Pixel coordinate grounding data
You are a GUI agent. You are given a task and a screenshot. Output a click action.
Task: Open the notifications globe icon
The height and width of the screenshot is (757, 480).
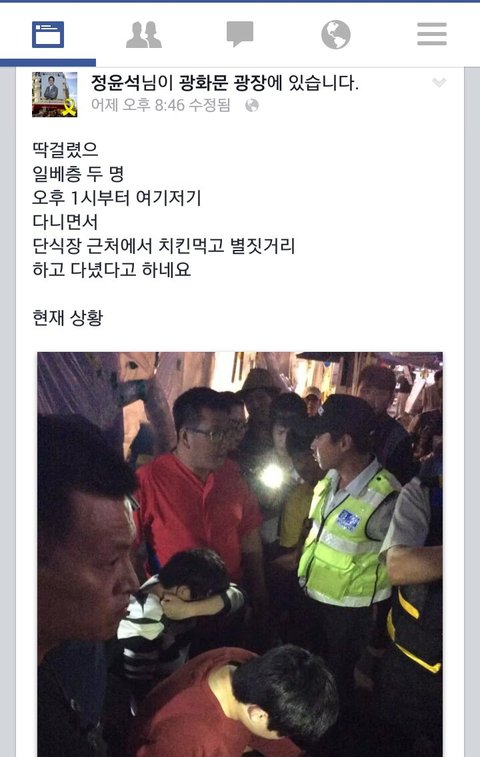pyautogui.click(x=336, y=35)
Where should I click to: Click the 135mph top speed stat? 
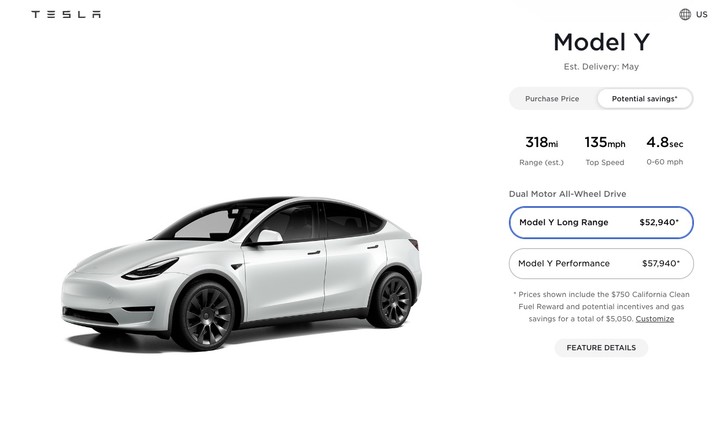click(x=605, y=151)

## Description of the task
Transcribe all data precisely. Pictures are not copied.

## Solution for this problem
You are a GUI agent. You are given a task and a screenshot. Output a click action.
Task: Open the notifications globe icon
The height and width of the screenshot is (757, 480).
pyautogui.click(x=336, y=35)
Where should I click to: Click the 135mph top speed stat? 
click(x=605, y=151)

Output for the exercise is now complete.